● **Yanıtlanacak sorular**
• A. Biden hakkındaki yazıda adı geçen bütün kişileri geçtikleri sırayla yazın.
• B. Biden hakkındaki yazıya göre Biden kaç yıl senatörlük yapmıştır?

● **Gösterilen metin**

★ ★ ★ ★

Biden bölgede demokrasinin habercisi mi?
İlerleyen yıllarda neler olabileceğine ve neler olmayacağına yönelik bir öngörü geliştirmeye çalışmadan önce Biden'ı "bölgede demokrasinin habercisi bir demokrat" olarak görenlerin ve ona "tarih yazacak" bir lider olarak bakanların sayıca epeyce fazla olduğundan hareketle, bir-iki hatırlatma yapmak sanırım önemli.
Galiba Biden'ın en büyük şansı, Trump gibi pek öyle etik kodları olmayan, demokratik teamüllere itibar etmeyi önemsemeyen ve megalomanik davranışlar sergileyebilen birinden sonra görevi devralacak olması. Yoksa, Biden insanlık için ya da bölge için "taze bir başlangıcı" ya da "yeni bir ümidi" filan temsil etmiyor. Temsil etse etse, ancak "Amerikan müesses nizamını" temsil ettiği söylenebilir. Nasıl mı? Şöyle:
Biden, 1972'deki seçimlerle ABD Senato'suna girmiş, 2009'a kadar senatörlük yapmış bir isim. Dile kolay, 36 yıllık senatörlüğü var! Yani Deniz Gezmiş'ler asıldıktan, İnönü CHP'nin liderlik koltuğunu Ecevit'e teslim ettikten sadece birkaç ay sonra Senato'da görev yapmaya başlamış ve bugünlere gelmiş bir politikacı.

★ ★ ★ ★

● **Mevcut veriler**
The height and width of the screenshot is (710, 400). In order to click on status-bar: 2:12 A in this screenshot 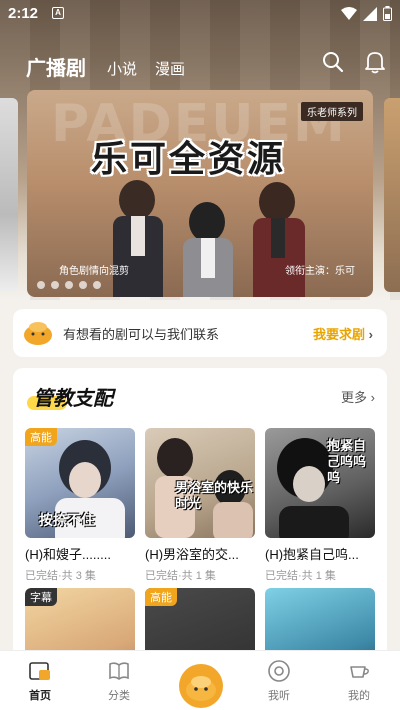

★ ★ ★ ★

● **Alıştırma sonuçları**
• A. Biden, Trump, Deniz Gezmiş, İnönü, Ecevit

• B. 36 yıl